● PROVIDED TEXT
==================================================

A northern Minnesota man wrote of taking to the woods to usher in an armed rebellion against the government before he was linked to a cache of homemade bombs, prosecutors alleged ahead of a federal explosives trial in Fergus Falls this week.
Eric James Reinbold, 41, was arrested last fall in Kansas, where a state trooper stopped his car days after law enforcement raided Reinbold's Oklee, Minn., home. The search followed the discovery of a bag of pipe bombs — and a receipt in Reinbold's name — found by relatives on the family's hunting property.
According to court papers filed before trial began Monday, Reinbold also kept a copy of the Anarchist Cookbook and another purported bombmaking notebook entitled "How one(1) person Can make a difference." The text, further described as an "Instruction Booklet" for the "homemade commando university," included pipe bomb diagrams and recipes for fashioning fishing line into trip wires.
Also before the trial began, Chief U.S. District Judge John Tunheim ruled that only sections of Reinbold's notebook "directly related" to making, possessing or using bombs can be used as evidence. Reinbold, charged with a single count of possessing an unregistered explosive device, allegedly also wrote in the book about his plans to "start the 2nd American Revolution" and go "Rambo on the IRS" and politicians, court papers say.
The federal case against Reinbold has narrowly focused on the explosives charge, but his online footprint includes purported activity in popular white supremacist and survivalist web forums.
Reinbold told a federal judge earlier this year that he farmed wheat, soybeans and barley with his father in rural Red Lake County, hauling grain and removing snow in the colder months.
Previously accused of leading law enforcement on a long standoff after a reported domestic dispute in 2015, Reinbold hit federal authorities' radar last year when relatives found a stash of pipe bombs during a youth hunting trip.
JJ MacNab, a fellow at George Washington University's Program on Extremism who tracks the anti-government movement, said such sympathizers rarely operate in a vacuum. "Even if it's on the internet, there's got to be some communication with other people," she said.

==================================================

● GIVEN RECORDS
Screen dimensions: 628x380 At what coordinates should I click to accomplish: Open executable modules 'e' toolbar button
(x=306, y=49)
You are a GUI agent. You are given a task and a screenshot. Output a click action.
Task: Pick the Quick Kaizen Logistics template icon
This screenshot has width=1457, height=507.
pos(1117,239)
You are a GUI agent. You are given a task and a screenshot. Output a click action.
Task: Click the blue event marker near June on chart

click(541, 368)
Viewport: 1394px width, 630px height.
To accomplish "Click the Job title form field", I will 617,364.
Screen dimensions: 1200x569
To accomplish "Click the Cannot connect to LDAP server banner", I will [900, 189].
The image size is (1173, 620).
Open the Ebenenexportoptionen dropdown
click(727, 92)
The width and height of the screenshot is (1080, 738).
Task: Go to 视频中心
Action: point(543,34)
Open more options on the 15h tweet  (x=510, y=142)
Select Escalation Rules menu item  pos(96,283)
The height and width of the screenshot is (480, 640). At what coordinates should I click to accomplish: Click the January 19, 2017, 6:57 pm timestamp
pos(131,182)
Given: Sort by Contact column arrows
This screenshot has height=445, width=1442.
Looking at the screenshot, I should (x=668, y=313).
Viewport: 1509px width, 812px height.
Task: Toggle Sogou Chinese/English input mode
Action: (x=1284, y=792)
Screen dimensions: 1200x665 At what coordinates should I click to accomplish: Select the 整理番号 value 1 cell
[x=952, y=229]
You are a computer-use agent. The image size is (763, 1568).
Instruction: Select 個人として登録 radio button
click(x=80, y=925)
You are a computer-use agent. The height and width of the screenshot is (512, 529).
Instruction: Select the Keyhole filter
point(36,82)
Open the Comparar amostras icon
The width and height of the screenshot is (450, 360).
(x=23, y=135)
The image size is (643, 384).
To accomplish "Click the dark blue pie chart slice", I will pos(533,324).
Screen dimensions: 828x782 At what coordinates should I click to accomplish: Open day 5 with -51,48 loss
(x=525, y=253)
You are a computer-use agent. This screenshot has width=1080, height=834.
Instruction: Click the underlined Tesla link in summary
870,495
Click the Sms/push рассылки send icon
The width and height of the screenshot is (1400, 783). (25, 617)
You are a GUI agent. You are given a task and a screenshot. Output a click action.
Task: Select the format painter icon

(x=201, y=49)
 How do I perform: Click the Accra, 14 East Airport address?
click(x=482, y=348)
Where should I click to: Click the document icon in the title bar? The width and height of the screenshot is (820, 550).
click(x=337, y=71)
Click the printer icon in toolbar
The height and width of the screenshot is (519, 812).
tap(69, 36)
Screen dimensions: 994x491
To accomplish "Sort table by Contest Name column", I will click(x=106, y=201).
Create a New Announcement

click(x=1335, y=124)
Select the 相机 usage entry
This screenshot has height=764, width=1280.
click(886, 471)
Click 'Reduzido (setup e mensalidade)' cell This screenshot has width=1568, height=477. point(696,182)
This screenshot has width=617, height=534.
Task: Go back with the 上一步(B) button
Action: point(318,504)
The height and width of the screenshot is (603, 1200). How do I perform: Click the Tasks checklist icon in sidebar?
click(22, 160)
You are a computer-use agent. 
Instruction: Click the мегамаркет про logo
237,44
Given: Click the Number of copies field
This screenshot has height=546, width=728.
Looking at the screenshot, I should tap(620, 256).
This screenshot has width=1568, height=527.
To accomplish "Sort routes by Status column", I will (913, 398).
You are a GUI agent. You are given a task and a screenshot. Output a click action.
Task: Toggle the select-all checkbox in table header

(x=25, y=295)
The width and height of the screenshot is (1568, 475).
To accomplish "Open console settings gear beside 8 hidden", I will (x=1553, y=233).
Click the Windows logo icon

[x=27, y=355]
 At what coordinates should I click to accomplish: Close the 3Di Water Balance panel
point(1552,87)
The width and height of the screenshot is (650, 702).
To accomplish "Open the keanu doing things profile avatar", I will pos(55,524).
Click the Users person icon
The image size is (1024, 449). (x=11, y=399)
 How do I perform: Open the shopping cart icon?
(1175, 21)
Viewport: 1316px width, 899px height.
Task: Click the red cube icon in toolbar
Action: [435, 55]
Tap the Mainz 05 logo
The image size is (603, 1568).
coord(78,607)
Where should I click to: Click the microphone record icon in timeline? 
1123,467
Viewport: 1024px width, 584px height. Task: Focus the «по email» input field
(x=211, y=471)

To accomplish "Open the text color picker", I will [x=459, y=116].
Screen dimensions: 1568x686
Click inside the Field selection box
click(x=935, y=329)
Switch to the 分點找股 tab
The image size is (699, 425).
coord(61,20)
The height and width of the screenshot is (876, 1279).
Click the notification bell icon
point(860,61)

==================================================

● TASK TO COMPLETE
According to the article on the Reinbold explosives case, how did Reinbold come to the attention of federal authorities? Answer in one to three sentences. The items are separate material with no connection to the article on the Reinbold explosives case.

● SOLUTION TO THIS PROBLEM
Reinbold hit federal authorities' radar when relatives found a stash of pipe bombs during a youth hunting trip on the family's hunting property. A receipt in his name was found with the bag of bombs.